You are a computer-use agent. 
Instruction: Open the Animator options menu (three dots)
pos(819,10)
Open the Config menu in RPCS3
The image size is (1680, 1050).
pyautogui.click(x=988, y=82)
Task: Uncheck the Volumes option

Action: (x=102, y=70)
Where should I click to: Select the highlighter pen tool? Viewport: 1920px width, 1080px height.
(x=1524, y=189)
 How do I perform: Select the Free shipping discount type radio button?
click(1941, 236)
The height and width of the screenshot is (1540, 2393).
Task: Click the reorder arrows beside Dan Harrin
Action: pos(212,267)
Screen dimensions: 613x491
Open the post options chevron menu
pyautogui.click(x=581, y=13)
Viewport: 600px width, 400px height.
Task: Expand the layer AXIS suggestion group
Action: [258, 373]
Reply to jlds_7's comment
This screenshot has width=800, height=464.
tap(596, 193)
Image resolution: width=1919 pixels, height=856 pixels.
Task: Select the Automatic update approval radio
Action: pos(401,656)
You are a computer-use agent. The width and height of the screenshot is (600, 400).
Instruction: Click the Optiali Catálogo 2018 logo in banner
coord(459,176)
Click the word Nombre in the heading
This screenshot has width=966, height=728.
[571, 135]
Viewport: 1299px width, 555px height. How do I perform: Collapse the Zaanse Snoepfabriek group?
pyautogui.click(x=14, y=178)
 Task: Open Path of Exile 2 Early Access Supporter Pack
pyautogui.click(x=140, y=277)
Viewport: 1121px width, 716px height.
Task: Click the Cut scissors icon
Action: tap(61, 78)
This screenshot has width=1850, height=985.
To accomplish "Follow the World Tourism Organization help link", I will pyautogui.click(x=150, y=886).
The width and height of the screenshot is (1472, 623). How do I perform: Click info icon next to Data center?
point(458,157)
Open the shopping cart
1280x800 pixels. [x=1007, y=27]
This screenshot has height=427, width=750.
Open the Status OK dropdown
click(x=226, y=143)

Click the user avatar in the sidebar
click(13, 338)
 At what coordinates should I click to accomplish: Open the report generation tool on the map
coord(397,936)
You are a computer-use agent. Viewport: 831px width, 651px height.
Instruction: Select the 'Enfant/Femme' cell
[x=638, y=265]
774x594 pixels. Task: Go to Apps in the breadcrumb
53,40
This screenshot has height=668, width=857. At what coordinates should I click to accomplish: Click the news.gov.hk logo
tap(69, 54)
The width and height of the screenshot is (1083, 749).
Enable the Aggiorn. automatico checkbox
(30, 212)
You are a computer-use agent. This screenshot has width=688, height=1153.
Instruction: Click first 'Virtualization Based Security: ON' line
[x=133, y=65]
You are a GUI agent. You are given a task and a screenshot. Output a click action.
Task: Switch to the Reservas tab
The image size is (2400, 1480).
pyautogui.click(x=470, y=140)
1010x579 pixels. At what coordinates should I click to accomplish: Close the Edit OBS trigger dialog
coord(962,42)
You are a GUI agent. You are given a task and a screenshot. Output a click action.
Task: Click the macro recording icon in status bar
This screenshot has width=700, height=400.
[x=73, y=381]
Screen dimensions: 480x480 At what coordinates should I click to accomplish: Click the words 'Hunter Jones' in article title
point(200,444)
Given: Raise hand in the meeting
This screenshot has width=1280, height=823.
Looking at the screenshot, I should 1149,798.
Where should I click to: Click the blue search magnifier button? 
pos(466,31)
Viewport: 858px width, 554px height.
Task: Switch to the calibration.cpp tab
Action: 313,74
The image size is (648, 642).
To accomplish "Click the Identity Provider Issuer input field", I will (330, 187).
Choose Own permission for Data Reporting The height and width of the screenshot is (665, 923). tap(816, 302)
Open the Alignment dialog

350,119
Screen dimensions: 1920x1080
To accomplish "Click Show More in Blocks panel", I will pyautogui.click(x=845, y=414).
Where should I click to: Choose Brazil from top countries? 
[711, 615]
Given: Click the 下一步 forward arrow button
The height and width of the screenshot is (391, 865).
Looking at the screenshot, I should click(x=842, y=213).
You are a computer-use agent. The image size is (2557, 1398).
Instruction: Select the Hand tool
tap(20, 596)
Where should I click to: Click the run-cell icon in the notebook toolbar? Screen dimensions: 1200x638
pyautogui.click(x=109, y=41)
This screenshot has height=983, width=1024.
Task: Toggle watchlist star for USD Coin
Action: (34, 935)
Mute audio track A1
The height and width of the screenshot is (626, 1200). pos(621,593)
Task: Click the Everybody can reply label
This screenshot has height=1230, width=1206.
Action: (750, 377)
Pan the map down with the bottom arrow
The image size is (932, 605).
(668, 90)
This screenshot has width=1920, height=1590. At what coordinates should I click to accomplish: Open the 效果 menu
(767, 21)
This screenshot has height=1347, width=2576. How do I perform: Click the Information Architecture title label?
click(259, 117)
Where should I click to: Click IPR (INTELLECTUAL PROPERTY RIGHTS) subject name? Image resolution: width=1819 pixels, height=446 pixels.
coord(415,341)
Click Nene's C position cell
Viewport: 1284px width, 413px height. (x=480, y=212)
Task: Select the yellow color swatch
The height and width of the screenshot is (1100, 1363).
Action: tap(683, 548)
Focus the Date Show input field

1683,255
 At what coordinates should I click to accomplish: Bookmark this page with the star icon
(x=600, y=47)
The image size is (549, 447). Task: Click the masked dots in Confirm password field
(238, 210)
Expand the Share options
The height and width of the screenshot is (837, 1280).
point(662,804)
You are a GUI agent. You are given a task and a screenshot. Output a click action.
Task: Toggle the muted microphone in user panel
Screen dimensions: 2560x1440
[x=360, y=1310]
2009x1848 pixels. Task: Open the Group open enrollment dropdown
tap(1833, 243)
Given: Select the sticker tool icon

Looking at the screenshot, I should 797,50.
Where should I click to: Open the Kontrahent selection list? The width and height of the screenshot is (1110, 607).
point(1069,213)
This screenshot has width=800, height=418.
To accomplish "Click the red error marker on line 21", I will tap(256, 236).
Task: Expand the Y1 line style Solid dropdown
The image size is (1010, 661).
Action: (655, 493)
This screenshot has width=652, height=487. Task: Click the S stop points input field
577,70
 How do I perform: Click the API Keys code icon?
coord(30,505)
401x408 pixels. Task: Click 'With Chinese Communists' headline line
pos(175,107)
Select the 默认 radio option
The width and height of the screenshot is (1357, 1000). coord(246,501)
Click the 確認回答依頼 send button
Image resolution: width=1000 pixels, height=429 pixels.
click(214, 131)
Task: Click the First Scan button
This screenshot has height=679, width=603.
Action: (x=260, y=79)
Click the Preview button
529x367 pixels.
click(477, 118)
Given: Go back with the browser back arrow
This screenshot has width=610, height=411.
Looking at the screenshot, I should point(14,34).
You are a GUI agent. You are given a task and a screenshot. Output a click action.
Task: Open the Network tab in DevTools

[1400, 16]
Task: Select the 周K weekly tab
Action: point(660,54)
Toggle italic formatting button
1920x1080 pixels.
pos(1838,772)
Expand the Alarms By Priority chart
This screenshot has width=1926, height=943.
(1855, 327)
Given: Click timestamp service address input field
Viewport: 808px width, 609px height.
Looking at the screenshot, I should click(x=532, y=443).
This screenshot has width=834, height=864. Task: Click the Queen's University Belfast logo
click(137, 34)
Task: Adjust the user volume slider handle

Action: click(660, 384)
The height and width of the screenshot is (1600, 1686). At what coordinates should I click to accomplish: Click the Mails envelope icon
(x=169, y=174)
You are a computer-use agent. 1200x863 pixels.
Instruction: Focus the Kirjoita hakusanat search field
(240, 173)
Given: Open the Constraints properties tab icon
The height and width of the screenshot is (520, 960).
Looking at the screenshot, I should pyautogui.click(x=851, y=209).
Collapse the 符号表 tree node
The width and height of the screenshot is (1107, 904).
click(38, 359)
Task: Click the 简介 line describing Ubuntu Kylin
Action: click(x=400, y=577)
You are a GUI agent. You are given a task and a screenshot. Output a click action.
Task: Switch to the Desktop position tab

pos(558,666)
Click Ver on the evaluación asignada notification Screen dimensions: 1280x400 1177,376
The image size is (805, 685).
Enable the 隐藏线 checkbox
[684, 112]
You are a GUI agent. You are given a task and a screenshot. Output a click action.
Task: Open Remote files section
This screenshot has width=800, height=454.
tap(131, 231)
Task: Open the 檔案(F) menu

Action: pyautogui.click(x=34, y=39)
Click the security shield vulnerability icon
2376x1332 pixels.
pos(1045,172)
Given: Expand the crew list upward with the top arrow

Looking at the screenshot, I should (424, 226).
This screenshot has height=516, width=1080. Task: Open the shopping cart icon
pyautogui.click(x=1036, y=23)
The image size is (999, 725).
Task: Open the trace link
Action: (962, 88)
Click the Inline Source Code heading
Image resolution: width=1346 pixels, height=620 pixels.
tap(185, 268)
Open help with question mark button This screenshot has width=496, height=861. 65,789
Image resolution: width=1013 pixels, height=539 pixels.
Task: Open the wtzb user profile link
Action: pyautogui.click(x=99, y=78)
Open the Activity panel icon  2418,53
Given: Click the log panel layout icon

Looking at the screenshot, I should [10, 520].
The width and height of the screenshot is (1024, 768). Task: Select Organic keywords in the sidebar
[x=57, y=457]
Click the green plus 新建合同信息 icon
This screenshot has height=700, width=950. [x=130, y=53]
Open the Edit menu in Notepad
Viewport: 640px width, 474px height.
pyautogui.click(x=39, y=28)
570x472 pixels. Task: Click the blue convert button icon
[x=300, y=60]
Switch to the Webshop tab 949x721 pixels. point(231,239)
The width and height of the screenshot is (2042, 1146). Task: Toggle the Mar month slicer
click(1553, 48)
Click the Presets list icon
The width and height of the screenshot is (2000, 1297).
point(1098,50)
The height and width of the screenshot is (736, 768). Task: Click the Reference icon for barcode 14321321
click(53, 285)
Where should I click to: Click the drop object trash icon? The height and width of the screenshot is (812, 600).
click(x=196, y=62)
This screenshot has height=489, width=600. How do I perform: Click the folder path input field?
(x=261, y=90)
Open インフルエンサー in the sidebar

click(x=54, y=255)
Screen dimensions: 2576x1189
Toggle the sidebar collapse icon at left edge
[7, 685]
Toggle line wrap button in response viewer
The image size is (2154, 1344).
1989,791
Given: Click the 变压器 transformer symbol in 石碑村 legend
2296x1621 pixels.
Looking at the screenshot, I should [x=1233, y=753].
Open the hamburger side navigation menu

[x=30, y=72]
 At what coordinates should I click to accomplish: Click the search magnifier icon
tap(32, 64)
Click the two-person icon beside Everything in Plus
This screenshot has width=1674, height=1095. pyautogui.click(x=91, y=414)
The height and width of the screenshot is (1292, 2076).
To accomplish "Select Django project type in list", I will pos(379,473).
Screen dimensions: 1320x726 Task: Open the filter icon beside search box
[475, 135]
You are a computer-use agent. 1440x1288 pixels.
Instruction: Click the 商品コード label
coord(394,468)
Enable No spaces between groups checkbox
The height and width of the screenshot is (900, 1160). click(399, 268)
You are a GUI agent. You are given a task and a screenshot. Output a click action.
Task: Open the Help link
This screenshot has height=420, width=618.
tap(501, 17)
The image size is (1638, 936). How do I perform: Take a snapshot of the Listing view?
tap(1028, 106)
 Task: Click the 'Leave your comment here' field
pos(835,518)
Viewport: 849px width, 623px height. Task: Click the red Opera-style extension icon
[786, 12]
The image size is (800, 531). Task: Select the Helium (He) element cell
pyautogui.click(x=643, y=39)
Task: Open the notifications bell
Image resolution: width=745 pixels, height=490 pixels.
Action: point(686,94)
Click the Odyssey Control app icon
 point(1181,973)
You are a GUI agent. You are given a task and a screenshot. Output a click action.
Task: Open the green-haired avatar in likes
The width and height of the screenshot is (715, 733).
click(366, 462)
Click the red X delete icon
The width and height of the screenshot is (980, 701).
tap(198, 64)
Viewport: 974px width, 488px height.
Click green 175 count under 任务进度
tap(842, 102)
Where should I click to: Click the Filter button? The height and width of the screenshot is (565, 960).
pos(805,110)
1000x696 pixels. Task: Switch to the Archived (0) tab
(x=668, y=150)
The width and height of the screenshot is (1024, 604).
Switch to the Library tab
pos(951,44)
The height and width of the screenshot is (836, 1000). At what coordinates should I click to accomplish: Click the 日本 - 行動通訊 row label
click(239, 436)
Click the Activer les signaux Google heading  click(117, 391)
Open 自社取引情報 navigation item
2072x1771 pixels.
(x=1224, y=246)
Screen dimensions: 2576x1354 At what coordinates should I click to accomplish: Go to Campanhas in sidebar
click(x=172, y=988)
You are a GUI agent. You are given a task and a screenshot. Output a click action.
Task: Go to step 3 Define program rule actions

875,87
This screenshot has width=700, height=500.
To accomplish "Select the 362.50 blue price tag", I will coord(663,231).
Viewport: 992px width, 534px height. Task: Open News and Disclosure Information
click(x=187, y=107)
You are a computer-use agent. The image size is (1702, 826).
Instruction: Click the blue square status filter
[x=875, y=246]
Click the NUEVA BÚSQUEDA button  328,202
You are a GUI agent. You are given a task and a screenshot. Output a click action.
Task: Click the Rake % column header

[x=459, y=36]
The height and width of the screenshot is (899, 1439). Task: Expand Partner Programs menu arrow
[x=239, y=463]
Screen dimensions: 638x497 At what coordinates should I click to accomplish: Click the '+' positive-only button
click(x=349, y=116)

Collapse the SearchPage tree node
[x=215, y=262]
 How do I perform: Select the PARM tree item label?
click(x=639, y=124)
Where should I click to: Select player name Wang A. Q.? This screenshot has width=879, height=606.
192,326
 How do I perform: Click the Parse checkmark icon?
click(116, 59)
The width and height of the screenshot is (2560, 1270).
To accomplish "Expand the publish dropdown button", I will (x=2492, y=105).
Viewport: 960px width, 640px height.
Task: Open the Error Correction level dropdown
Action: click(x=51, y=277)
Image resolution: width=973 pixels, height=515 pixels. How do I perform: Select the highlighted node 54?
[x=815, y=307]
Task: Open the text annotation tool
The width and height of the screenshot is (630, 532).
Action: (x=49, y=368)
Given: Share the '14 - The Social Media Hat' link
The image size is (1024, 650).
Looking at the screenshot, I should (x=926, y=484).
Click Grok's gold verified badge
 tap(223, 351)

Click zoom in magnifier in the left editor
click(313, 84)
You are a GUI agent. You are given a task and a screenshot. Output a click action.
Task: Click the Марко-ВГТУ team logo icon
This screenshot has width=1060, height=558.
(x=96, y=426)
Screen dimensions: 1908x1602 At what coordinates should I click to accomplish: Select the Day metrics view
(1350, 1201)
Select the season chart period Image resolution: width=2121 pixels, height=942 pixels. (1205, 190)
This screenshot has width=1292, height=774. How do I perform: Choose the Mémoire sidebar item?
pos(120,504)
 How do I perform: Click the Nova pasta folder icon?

━━━

Problem description
Please reproduce the lines above word for word, from the first one through the line containing "will pyautogui.click(x=150, y=886).", including that line.

Correct output
You are a computer-use agent. 
Instruction: Open the Animator options menu (three dots)
pos(819,10)
Open the Config menu in RPCS3
The image size is (1680, 1050).
pyautogui.click(x=988, y=82)
Task: Uncheck the Volumes option

Action: (x=102, y=70)
Where should I click to: Select the highlighter pen tool? Viewport: 1920px width, 1080px height.
(x=1524, y=189)
 How do I perform: Select the Free shipping discount type radio button?
click(1941, 236)
The height and width of the screenshot is (1540, 2393).
Task: Click the reorder arrows beside Dan Harrin
Action: pos(212,267)
Screen dimensions: 613x491
Open the post options chevron menu
pyautogui.click(x=581, y=13)
Viewport: 600px width, 400px height.
Task: Expand the layer AXIS suggestion group
Action: [258, 373]
Reply to jlds_7's comment
This screenshot has width=800, height=464.
tap(596, 193)
Image resolution: width=1919 pixels, height=856 pixels.
Task: Select the Automatic update approval radio
Action: pos(401,656)
You are a computer-use agent. The width and height of the screenshot is (600, 400).
Instruction: Click the Optiali Catálogo 2018 logo in banner
coord(459,176)
Click the word Nombre in the heading
This screenshot has width=966, height=728.
[571, 135]
Viewport: 1299px width, 555px height. How do I perform: Collapse the Zaanse Snoepfabriek group?
pyautogui.click(x=14, y=178)
 Task: Open Path of Exile 2 Early Access Supporter Pack
pyautogui.click(x=140, y=277)
Viewport: 1121px width, 716px height.
Task: Click the Cut scissors icon
Action: tap(61, 78)
This screenshot has width=1850, height=985.
To accomplish "Follow the World Tourism Organization help link", I will pyautogui.click(x=150, y=886).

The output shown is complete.